СТО БР ИББС-1.0-2010 Обеспечение информационной безопасности организаций банковской системы Российской Федерации. Общие положения (утратил силу с 01.06.2014 на основании распоряжения Банка России от 17.05.2014 N Р-399)

8.4. Требования к выбору/коррекции подхода к оценке рисков нарушения информационной безопасности и проведению оценки рисков нарушения информационной безопасности

8.4.1. В организации БС РФ должна быть принята/корректироваться методика оценки рисков нарушения ИБ / подход к оценке рисков нарушения ИБ.

8.4.2. В организации БС РФ должны быть определены критерии принятия рисков нарушения ИБ и уровень допустимого риска нарушения ИБ.
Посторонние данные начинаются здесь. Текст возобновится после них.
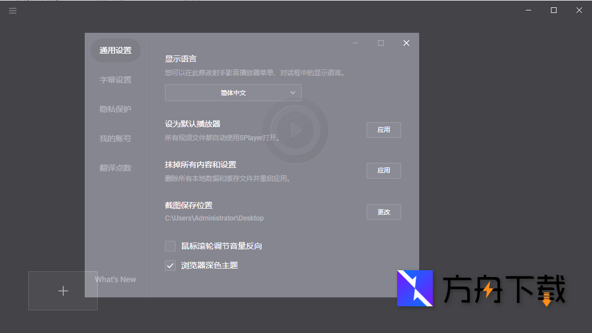The image size is (592, 333).
Task: Click the chevron on the language combo box
Action: click(293, 92)
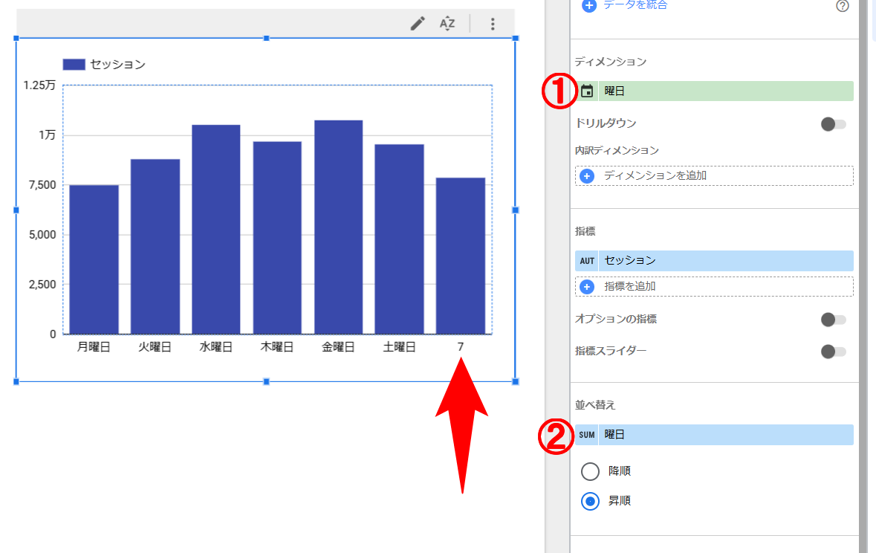The image size is (876, 553).
Task: Open the セッション metric field chip
Action: pyautogui.click(x=724, y=261)
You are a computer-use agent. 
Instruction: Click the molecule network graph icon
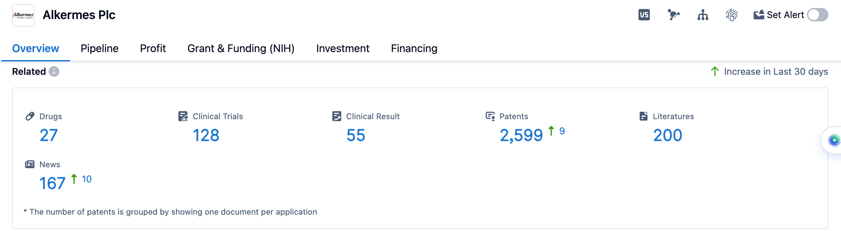click(x=673, y=15)
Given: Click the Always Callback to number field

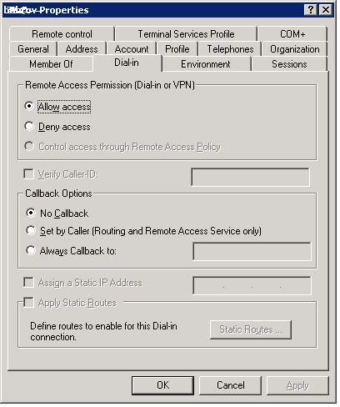Looking at the screenshot, I should (x=252, y=251).
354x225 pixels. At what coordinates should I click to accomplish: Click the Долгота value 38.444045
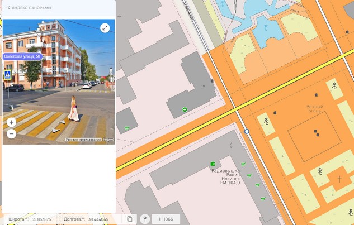pyautogui.click(x=98, y=219)
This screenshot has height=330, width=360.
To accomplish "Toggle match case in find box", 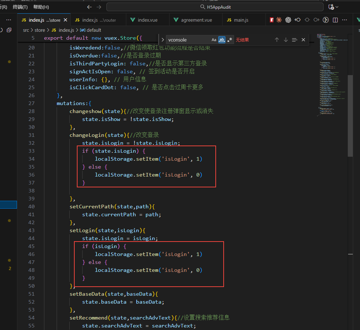I will point(214,40).
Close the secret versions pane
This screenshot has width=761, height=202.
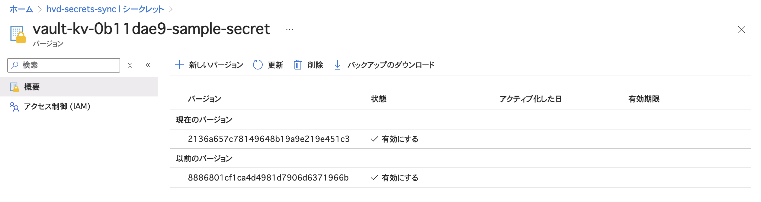click(x=742, y=30)

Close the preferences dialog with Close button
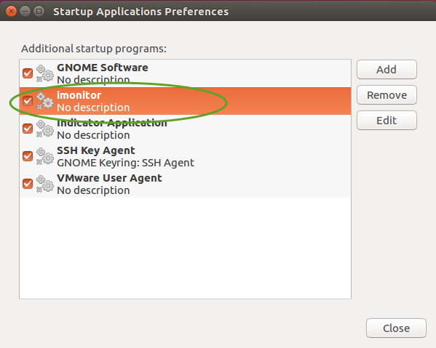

8.4.3. Методика оценки рисков нарушения ИБ / подход к оценке рисков нарушения ИБ организации БС РФ должна определять способ и порядок качественного или количественного оценивания риска нарушения ИБ на основании оценивания:

- степени возможности реализации угроз ИБ выявленными и (или) предполагаемыми источниками угроз ИБ, зафиксированными в моделях угроз и нарушителя в результате их воздействия на объекты среды информационных активов организации БС РФ (типов информационных активов);

- степени тяжести последствий от потери свойств ИБ, в частности, свойств доступности, целостности и конфиденциальности, для рассматриваемых информационных активов (типов информационных активов).

Порядок оценки рисков нарушения ИБ должен определять необходимые процедуры оценки рисков нарушения ИБ, а также последовательность их выполнения.
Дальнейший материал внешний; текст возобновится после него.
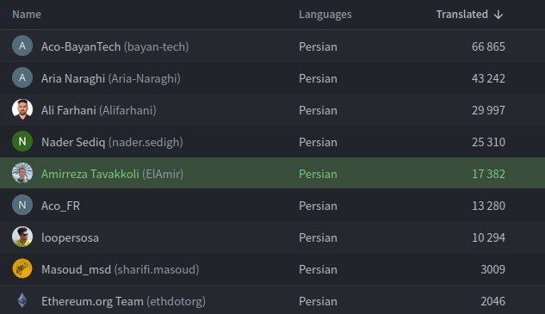Open the Ethereum.org Team (ethdotorg) link

coord(123,301)
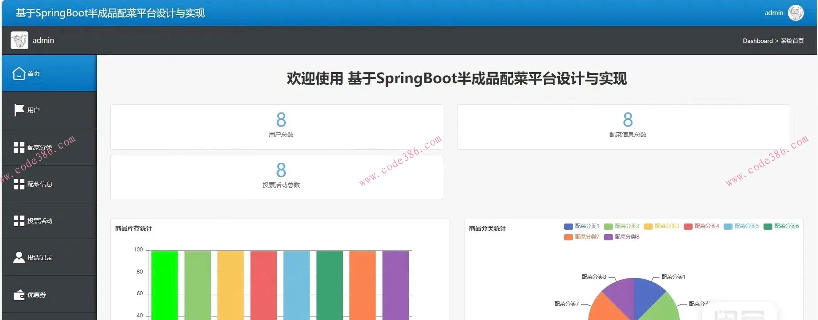Toggle the 配菜分类8 legend item
This screenshot has width=818, height=320.
point(621,237)
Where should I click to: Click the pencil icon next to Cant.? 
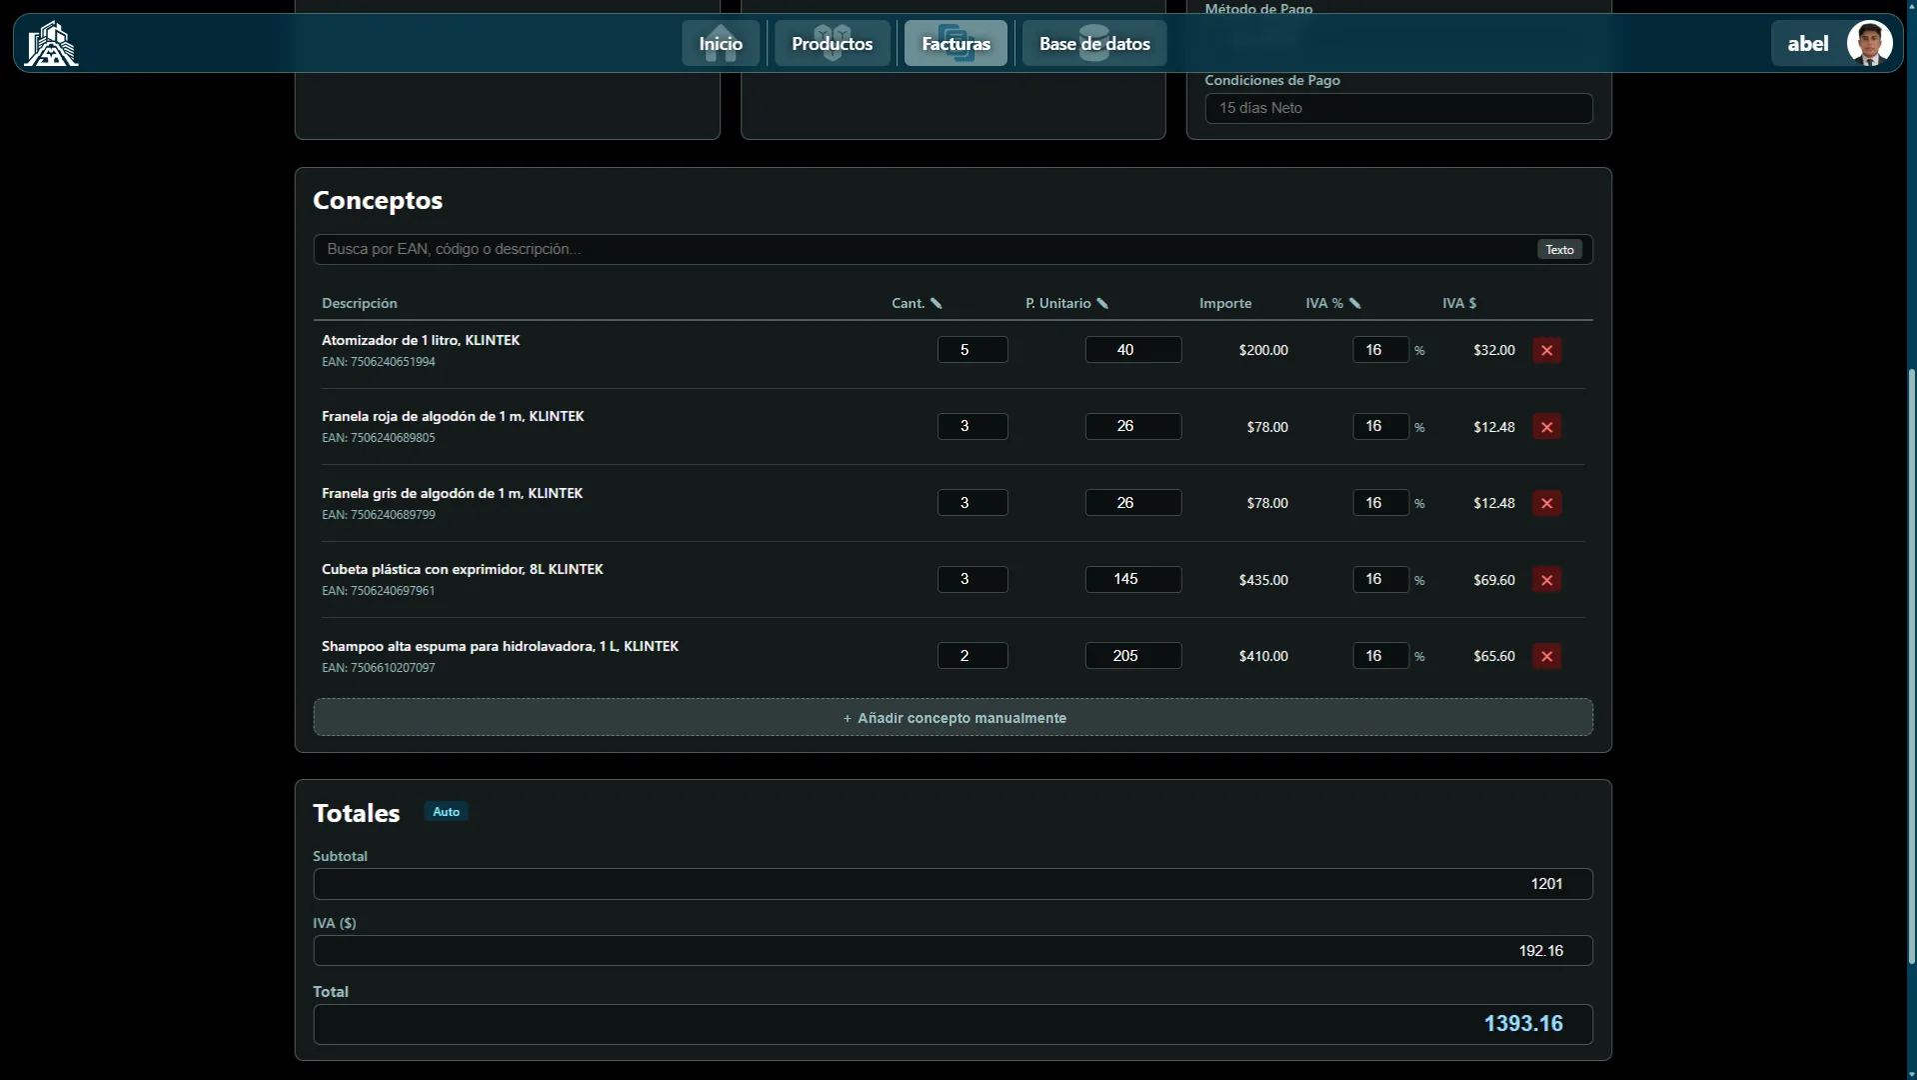coord(937,303)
8.4.4. Оценка рисков нарушения ИБ проводится для свойств ИБ всех информационных активов (типов информационных активов) области действия СОИБ.
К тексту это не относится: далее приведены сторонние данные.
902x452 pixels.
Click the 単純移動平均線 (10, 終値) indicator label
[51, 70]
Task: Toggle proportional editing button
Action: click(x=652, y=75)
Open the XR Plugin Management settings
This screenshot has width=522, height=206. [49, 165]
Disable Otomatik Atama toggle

8.4.5. В организации БС РФ рекомендуется создать и поддерживать в актуальном состоянии единый информационный ресурс (базу данных), содержащий информацию об инцидентах ИБ.

8.4.6. Полученные в результате оценивания рисков нарушения ИБ величины рисков должны быть соотнесены с уровнем допустимого риска, принятого в организации БС РФ. Результатом выполнения указанной процедуры является документально оформленный перечень недопустимых рисков нарушения ИБ.

8.4.7. В организации БС РФ должны быть документально определены роли, связанные с деятельностью по определению/коррекции методики оценки рисков нарушения ИБ / подхода к оценке рисков нарушения ИБ и назначены ответственные за выполнение указанных ролей.

8.4.8. В организации БС РФ должны быть документально определены роли по оценке рисков нарушения ИБ и назначены ответственные за выполнение указанных ролей.